Tusk a pour sa part souligné que les deux organisations avaient en bonne partie des membres en commun, mais des règles et des procédures propres. "D'un autre côté, elles sont complémentaires et se renforcent mutuellement. Dès lors, cela a du sens de coopérer plus étroitement", a dit le président du Conseil.

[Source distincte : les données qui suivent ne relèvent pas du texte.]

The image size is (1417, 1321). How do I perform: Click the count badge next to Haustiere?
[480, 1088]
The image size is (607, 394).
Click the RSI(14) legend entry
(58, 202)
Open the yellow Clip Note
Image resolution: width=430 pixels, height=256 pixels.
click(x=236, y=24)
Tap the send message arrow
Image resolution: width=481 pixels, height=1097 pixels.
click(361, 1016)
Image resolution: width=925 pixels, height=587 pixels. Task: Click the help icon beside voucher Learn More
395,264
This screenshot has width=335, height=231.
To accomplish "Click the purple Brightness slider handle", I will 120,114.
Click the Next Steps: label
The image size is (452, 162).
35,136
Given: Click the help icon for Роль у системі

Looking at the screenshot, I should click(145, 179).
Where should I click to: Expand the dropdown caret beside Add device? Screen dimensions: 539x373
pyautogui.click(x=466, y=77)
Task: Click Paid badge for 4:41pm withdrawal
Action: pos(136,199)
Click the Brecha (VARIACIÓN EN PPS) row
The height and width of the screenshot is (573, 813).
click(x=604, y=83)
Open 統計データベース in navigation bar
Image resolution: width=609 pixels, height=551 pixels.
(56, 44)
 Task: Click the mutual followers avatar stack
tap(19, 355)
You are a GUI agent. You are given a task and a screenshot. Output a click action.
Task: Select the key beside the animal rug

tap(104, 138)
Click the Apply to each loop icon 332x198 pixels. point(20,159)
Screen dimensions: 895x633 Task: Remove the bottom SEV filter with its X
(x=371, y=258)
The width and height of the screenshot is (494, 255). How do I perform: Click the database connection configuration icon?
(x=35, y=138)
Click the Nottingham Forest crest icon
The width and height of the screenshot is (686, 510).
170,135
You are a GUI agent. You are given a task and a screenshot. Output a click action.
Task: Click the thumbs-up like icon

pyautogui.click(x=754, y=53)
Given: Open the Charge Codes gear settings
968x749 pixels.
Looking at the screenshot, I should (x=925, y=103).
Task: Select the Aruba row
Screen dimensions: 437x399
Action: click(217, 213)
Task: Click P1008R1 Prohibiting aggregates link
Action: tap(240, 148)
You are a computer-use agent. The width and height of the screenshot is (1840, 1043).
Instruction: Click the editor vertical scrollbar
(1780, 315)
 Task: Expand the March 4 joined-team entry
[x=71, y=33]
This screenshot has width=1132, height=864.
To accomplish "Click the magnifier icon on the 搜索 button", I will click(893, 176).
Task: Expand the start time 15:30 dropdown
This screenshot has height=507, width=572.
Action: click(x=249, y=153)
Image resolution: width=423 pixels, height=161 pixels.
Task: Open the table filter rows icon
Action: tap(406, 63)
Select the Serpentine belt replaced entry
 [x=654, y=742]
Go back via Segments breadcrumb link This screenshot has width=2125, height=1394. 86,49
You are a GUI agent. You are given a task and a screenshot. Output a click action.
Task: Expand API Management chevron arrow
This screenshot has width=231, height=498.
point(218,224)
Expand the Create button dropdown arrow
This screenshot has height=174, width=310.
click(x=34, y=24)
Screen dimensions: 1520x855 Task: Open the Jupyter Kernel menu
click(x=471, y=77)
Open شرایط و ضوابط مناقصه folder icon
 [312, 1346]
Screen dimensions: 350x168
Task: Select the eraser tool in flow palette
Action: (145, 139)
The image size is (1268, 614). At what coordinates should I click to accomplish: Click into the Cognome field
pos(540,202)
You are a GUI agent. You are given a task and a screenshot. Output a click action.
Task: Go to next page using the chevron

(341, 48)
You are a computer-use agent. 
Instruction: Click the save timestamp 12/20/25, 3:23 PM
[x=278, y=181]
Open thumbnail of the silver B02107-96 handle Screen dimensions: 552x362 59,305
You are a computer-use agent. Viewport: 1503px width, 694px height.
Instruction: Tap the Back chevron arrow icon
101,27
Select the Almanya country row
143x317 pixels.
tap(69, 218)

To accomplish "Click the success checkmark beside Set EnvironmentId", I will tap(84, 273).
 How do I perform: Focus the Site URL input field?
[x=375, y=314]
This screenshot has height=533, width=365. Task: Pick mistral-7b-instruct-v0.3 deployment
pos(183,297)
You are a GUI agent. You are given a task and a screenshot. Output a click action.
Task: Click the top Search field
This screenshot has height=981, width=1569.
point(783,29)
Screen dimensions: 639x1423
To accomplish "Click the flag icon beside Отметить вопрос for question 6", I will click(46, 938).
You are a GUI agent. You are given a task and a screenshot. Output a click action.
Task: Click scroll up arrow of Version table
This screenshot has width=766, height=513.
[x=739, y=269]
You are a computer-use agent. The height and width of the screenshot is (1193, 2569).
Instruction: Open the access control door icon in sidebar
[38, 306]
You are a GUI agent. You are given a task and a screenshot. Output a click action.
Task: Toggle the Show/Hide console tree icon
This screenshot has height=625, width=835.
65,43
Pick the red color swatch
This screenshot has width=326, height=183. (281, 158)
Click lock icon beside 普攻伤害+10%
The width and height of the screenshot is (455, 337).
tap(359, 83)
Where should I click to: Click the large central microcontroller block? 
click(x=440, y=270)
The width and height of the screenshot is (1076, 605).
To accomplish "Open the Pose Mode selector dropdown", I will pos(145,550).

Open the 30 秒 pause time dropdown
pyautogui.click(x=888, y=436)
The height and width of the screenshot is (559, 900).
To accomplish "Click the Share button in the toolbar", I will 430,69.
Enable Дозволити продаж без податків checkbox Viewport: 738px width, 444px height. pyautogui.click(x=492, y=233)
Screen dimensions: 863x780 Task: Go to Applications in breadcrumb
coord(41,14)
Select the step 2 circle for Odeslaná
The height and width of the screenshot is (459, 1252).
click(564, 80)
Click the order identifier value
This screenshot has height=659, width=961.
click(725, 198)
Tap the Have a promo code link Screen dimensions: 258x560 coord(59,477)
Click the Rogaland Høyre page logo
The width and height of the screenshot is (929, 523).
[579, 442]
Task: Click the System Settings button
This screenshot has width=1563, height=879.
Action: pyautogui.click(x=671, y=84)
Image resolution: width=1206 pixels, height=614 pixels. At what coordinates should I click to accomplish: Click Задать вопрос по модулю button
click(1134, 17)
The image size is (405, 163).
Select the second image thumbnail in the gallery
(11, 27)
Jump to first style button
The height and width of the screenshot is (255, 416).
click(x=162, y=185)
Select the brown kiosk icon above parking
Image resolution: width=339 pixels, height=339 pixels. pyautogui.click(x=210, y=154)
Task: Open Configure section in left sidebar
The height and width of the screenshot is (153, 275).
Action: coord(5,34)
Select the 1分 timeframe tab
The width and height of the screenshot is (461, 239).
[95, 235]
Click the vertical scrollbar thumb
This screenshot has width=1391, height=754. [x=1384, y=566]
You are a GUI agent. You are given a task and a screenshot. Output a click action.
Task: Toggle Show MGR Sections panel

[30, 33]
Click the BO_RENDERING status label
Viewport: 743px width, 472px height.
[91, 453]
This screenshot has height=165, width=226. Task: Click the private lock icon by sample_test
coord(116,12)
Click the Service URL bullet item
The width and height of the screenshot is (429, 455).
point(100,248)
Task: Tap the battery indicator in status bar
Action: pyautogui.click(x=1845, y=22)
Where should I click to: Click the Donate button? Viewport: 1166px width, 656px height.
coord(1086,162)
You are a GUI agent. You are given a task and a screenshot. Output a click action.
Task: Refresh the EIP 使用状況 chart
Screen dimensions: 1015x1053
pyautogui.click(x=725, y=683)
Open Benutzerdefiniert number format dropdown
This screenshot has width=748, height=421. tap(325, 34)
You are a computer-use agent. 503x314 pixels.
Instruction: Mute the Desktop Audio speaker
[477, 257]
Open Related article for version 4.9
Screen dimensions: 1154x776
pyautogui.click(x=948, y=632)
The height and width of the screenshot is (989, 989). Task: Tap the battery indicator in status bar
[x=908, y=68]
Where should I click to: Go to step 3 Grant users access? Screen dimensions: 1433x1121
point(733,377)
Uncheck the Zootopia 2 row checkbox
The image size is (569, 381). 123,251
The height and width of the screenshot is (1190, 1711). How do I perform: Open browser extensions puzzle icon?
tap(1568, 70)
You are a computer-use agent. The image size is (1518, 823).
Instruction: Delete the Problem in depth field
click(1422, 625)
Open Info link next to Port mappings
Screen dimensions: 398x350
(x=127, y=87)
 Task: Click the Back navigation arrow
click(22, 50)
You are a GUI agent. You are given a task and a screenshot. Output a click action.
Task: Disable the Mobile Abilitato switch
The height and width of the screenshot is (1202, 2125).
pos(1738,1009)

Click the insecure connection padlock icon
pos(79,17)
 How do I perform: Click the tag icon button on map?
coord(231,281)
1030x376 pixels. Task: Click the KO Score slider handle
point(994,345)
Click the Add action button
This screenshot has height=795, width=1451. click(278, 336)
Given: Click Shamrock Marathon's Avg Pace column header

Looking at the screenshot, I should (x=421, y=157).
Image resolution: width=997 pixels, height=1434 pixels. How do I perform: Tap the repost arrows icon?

L'Otan et l'UE ont en commun 22 membres. Elles ont déjà noué un partenariat stratégique et entretiennent un dialogue politique régulier sur les questions de sécurité en dépit de blocages engendrés par les tensions entre Chypre (membre de l'UE mais non de l'Otan) et la Turquie, un allié qui aspire à adhérer à l'Union.

 

Que dit le texte?

Selon le texte de la déclaration, les deux organisations expriment le besoin urgent de coopérer davantage afin d'améliorer leur capacité de contrer les menaces hybrides en développant des procédures coordonnées, d'élargir leur coopération opérationnelle, notamment en mer - l'UE dirige l'opération "Sophia" en Méditerranée, où l'Otan déploie également des navires dans le cadre d'"Active Endeavour", tout en luttant contre les passeurs en mer Egée en renfort de l'agence européenne Frontex - et en élargissant leur coordination sur la cyber-sécurité.

L'Alliance et l'Union souhaitent aussi coordonner davantage leurs exercices principalement militaires dès 2017 et contribuer à renforcer les capacités de défense des pays "partenaires" à l'est de l'Europe et à sa périphérie sud.